START Materials provided

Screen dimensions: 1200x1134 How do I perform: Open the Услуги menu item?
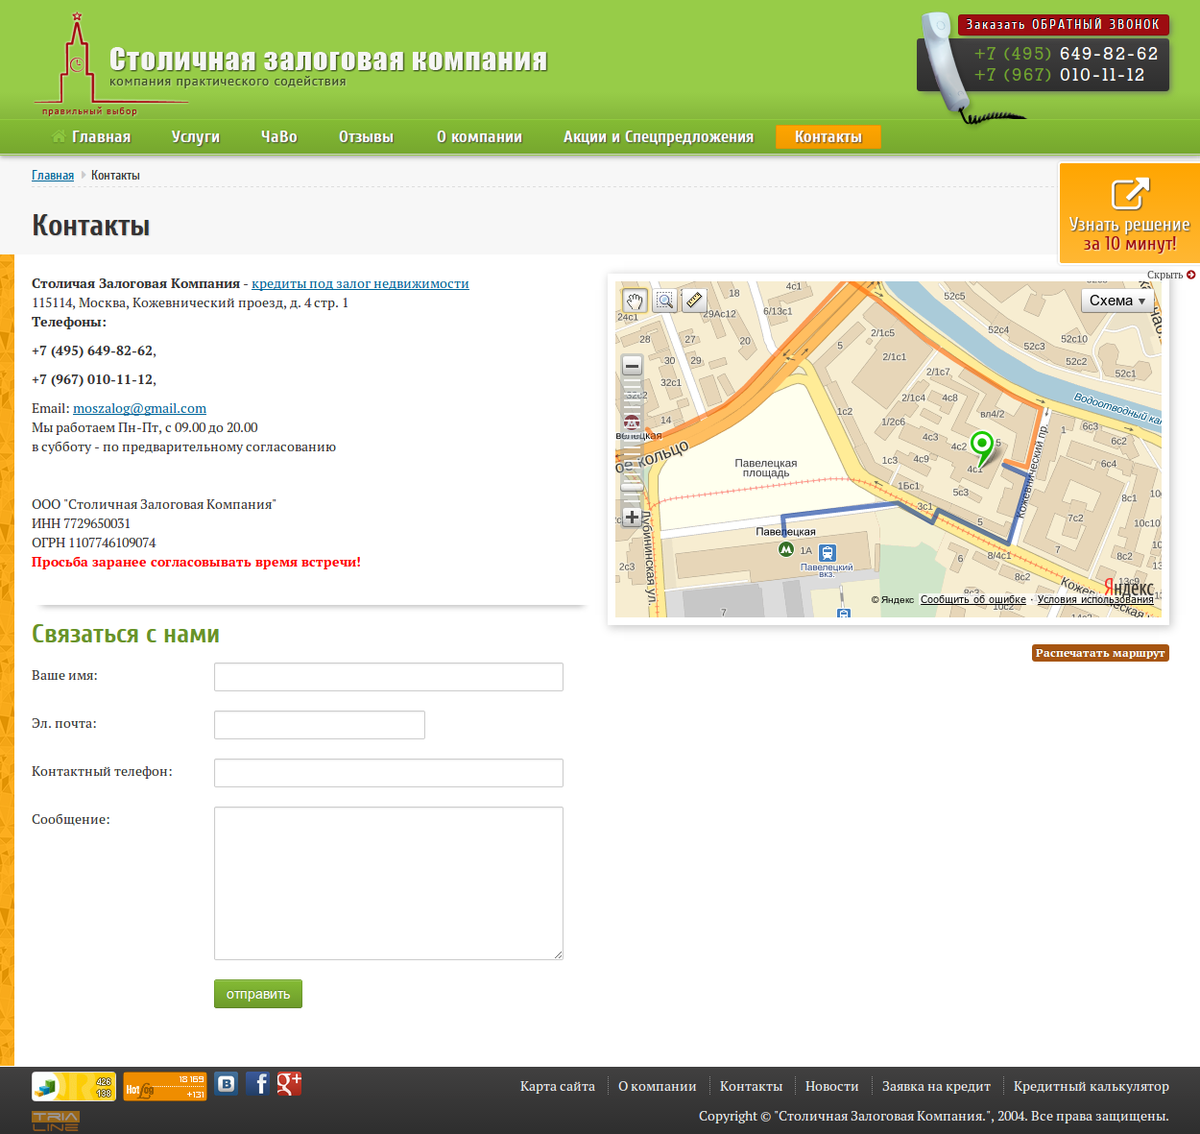coord(195,137)
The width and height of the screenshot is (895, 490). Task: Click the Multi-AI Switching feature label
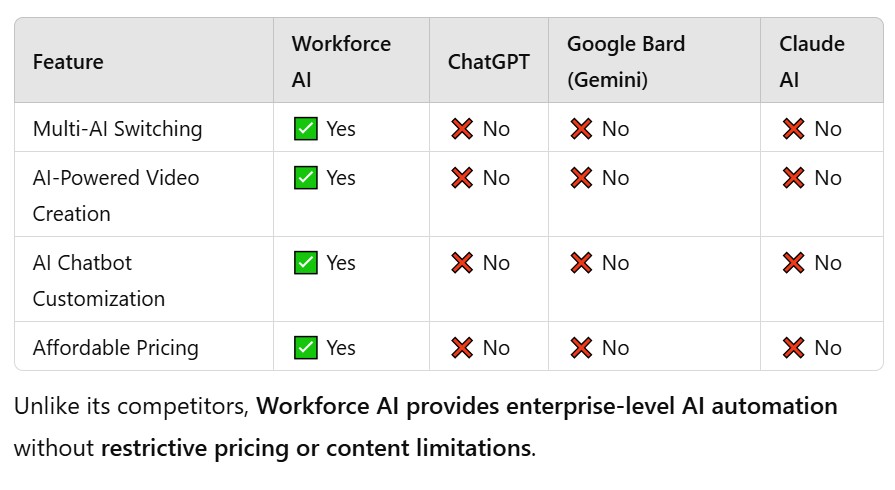[117, 129]
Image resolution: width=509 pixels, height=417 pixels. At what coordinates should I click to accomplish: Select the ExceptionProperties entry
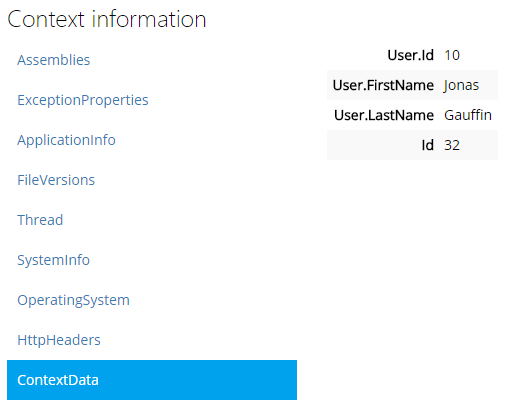pyautogui.click(x=83, y=100)
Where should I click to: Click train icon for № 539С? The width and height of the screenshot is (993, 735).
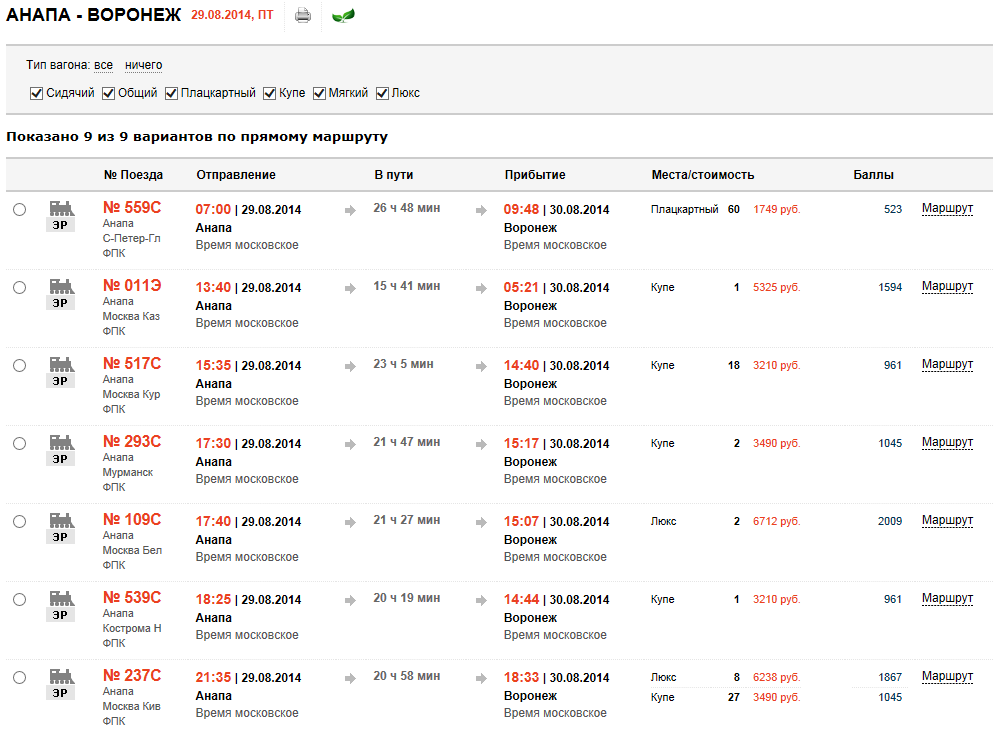[x=61, y=598]
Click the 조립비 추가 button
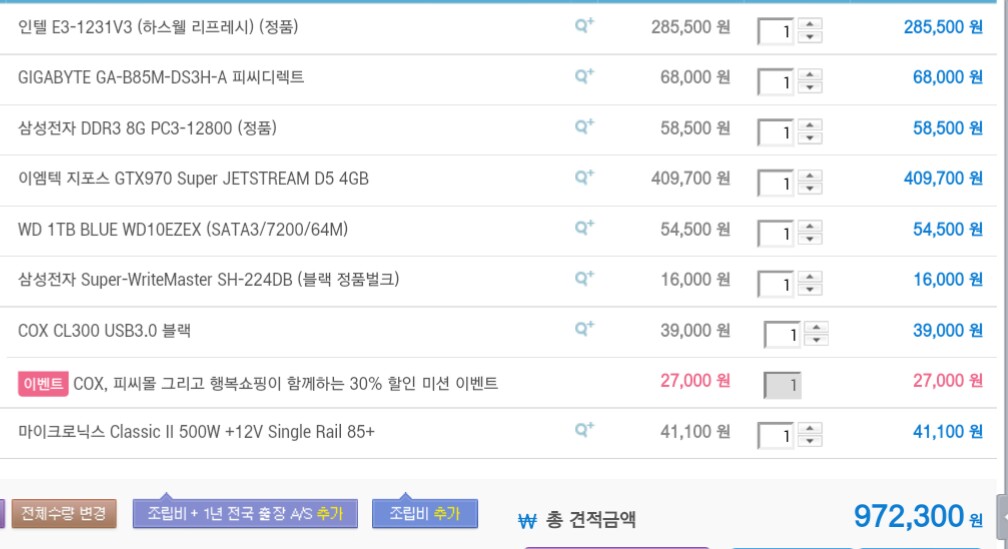Image resolution: width=1008 pixels, height=549 pixels. [424, 514]
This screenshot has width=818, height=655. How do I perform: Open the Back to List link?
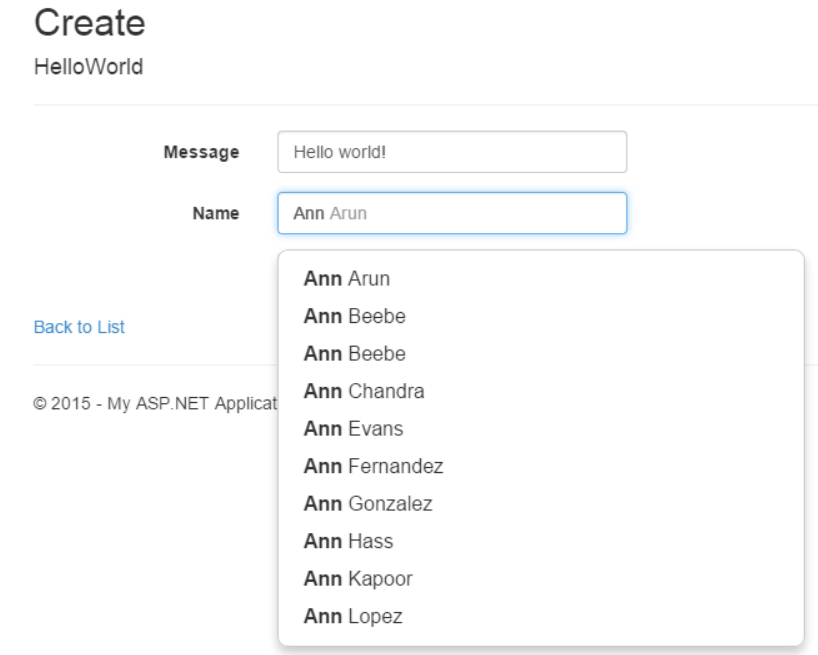point(79,327)
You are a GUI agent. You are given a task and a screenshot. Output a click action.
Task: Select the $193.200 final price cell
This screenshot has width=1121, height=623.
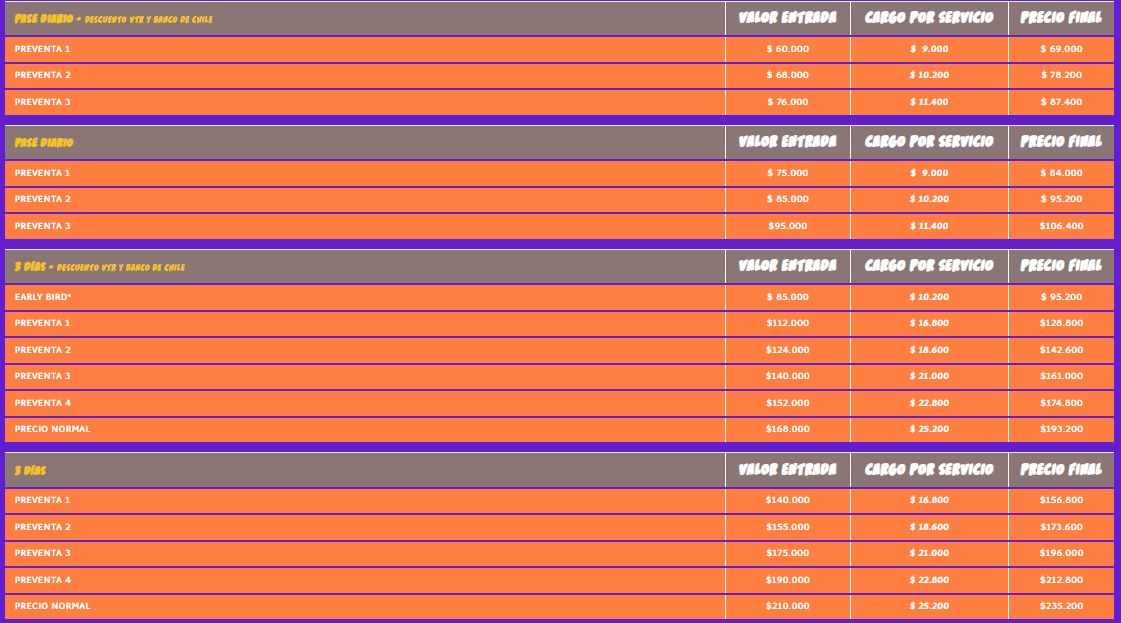[x=1061, y=429]
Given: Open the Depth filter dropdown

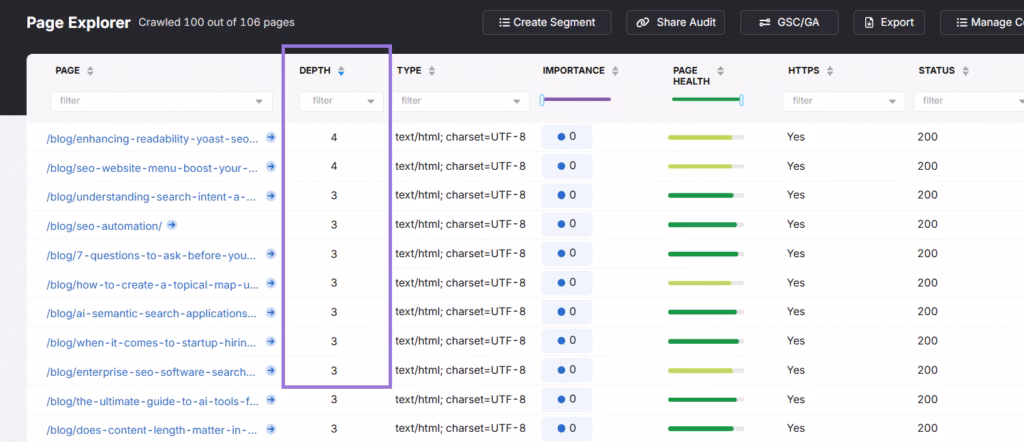Looking at the screenshot, I should [x=341, y=101].
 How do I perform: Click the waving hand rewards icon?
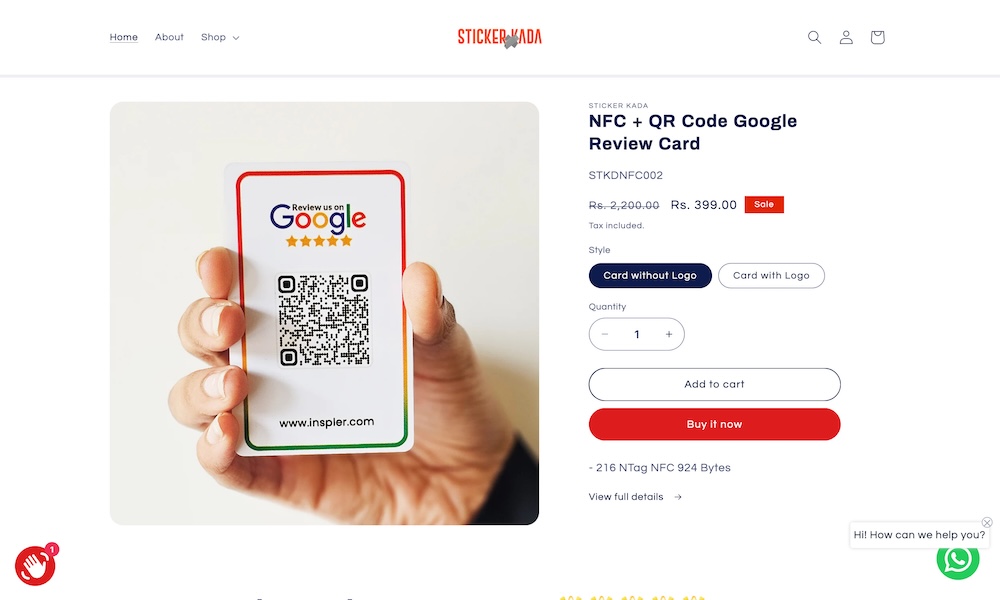pos(35,565)
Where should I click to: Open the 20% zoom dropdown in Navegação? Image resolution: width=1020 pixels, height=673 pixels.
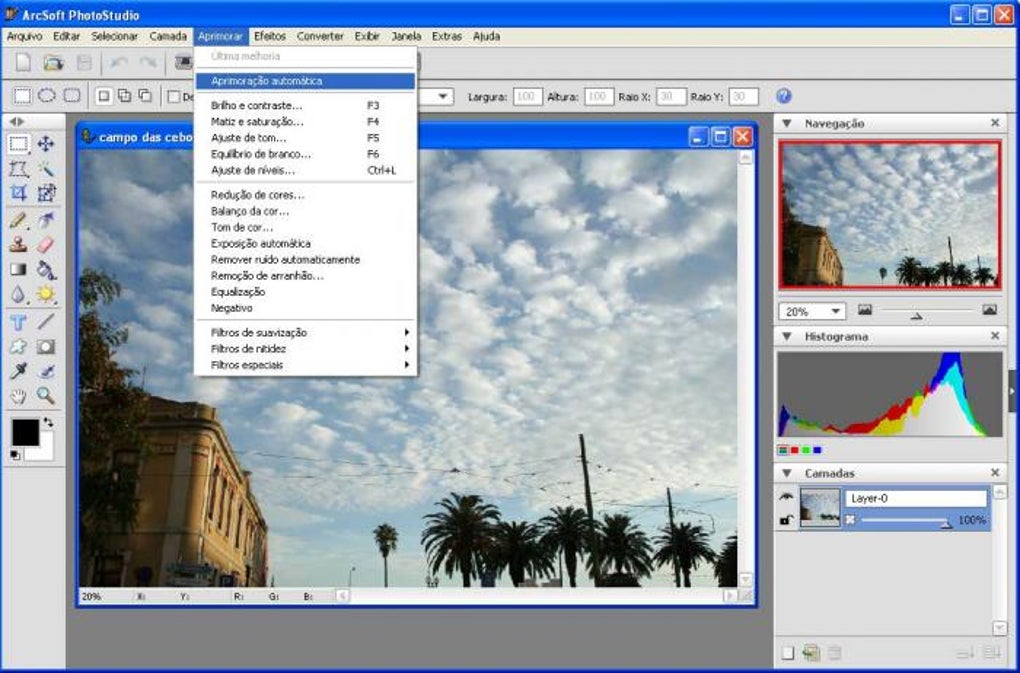click(x=836, y=312)

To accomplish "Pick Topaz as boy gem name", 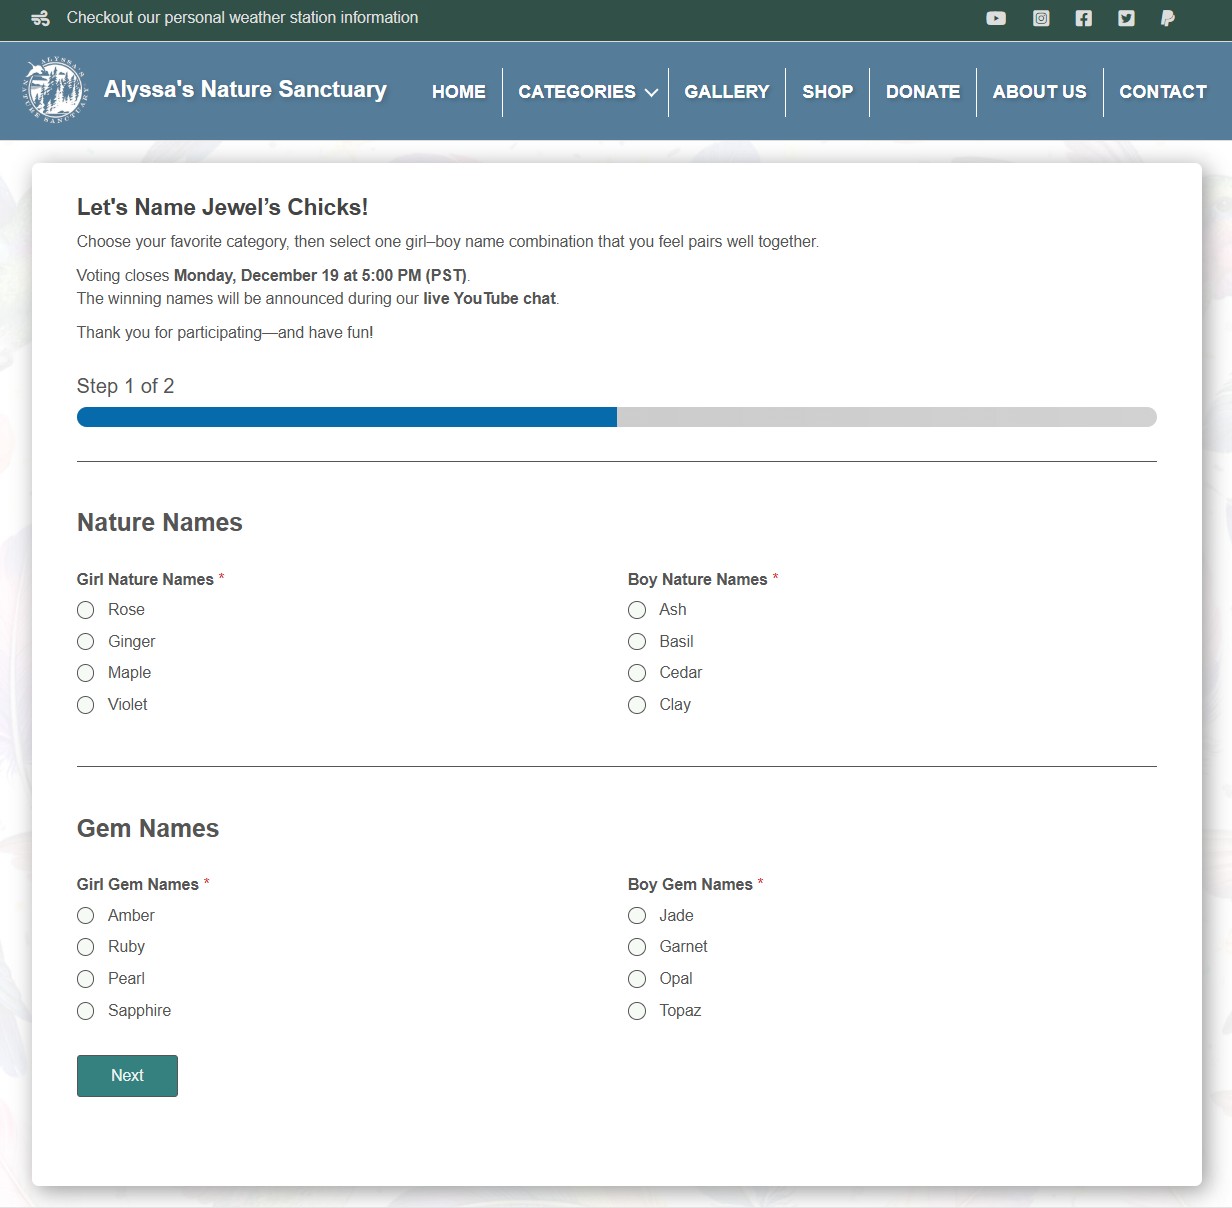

END Materials provided

**Work item:**
Copy out each line of the data exactly as it reads; skip the pictures.

**Your solution:**
Screen dimensions: 1200x1134 How do I perform: Open the Услуги menu item?
coord(195,137)
The width and height of the screenshot is (895, 490). Task: Click the Multi-AI Switching feature label
[117, 129]
Image resolution: width=509 pixels, height=417 pixels. At what coordinates should I click to accomplish: Select the ExceptionProperties entry
pyautogui.click(x=83, y=100)
Where should I click to: Click train icon for № 539С? The width and height of the screenshot is (993, 735).
[x=61, y=598]
Click the 조립비 추가 button
Image resolution: width=1008 pixels, height=549 pixels. [424, 514]
This screenshot has width=818, height=655. How do I perform: Open the Back to List link?
point(79,327)
You are a GUI agent. You are given a task and a screenshot. Output a click action.
Task: Select the $193.200 final price cell
This screenshot has width=1121, height=623.
[x=1061, y=429]
Given: Open the Depth filter dropdown

Looking at the screenshot, I should [x=341, y=101].
 How do I perform: Click the waving hand rewards icon?
pos(35,565)
Where should I click to: Open the 20% zoom dropdown in Navegação? Image resolution: width=1020 pixels, height=673 pixels.
click(x=836, y=312)

To accomplish "Pick Topaz as boy gem name", 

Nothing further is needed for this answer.